I had a glimmer of hope the other day, when Jeep announced two of its four initial all-electric models. The Jeep Recon in particular caught my eye. It’s not a Wrangler or a Wrangler replacement, but it is a 4-door, 5-seat SUV with removable top and doors, real off-road capabilities, and an all-electric drivetrain. It doesn’t have a stickshift (which are useless in an electric car anyway), but besides that, it’s perfect. It comes out in two years, but I’m already mulling over whether to put down a deposit to get my name on the waiting list.
Scrolling through the comments on the announcement photos on Instagram, though, it was full of Jeep fans. Some proudly and angrily said that they’d drive internal combustion engines forever, even if the government tried to ban them. Others commented with the puking emoji. Many said that the all-electric Jeep was a sign that the company had given in to the liberals and their climate hoax. It was the beginning of the end, they all assured each other. It felt like the beginning of the end for me, too. How could I continue to share something in common with these people who were so willfully ignorant? How had something like an electric car become such an avatar for everything they thought was wrong, and everything I thought was right?
Cars are never just cars, at least not in America. They say something, whether you want them to or not. My Jeep has begun to say something about me that I’m really not comfortable with, but I’m not sure yet what I will do about it, if anything. I don’t want to let them take it from me, but I also don’t want to kill the planet with my fuel consumption habits. For now I’ll keep driving my gas-guzzling Jeep, throwing up the famous “Jeep Wave” at people I probably disagree with profoundly, and thinking about whether to put my name on the list for one of those electric models that will arrive in a few years (on the prayer that I will be able to afford it by then—I certainly can’t afford an electric car now). It’s not such a big deal, in the grand scheme of things—what kind of car I drive, and what kinds of people also drive that car. It's not important. But it’s a neat encapsulation of bigger questions that many of us wrestle with these days: questions about how to be American in a time when insurrectionists try to claim American-ness, how to be a citizen of this time while also being responsible to the next generations, how to enjoy what you enjoy while also not being a problematic person. As they say, there is no ethical consumption under capitalism, meaning that whatever consumer choices we make, they will always be troublesome. I think that’s true, but we should still do the best we can.

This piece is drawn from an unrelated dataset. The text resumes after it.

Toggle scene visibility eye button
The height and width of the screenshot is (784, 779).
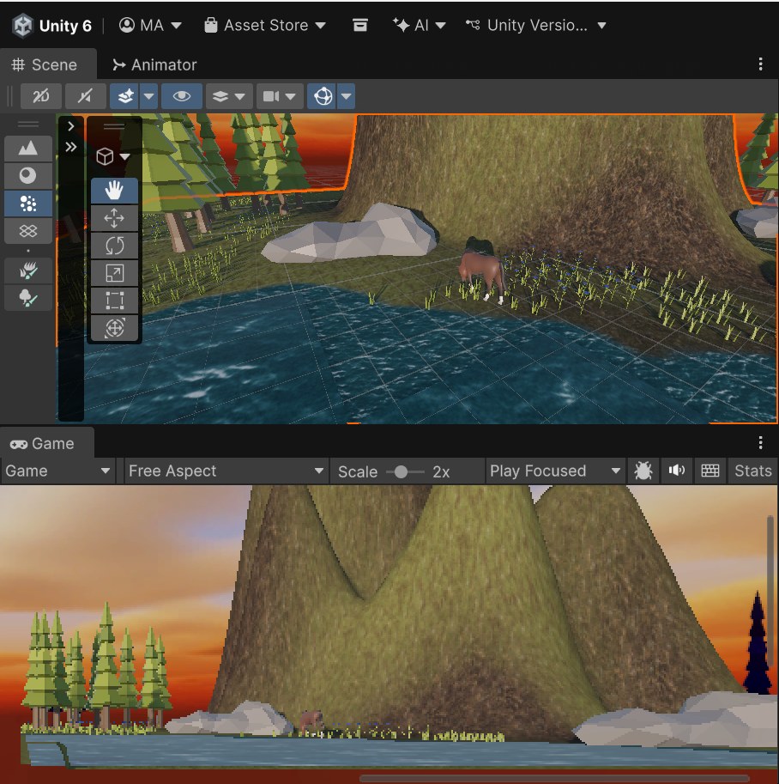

Someday when my kids remember me coming home from work, they will remember me coming home in a Jeep. I don’t know what that will mean to them then, or even what it will mean to me. We all inherit things from the past, but the inheritance can be unpredictable and unreliable. We can’t always say now what anything will sound like later, or understand now how something will look then. Maybe someday we will all look back and wonder, in shame, how we could ever drive something that burned gasoline at 20 miles to the gallon. Perhaps will wonder why we felt at ease to burn away our world. It might be that we hardly remember it at all, the smell of gasoline and motor oil. Or, it could be that all we think about is the memory of an open road.
Thought provoking on many levels. We each definitely have a relationship/identity with our vehicle.
I was unaware of the alt right’s interest in Jeeps, though it makes sense in the big picture.
You are not alone in struggling with climate change concerns and the decisions we make.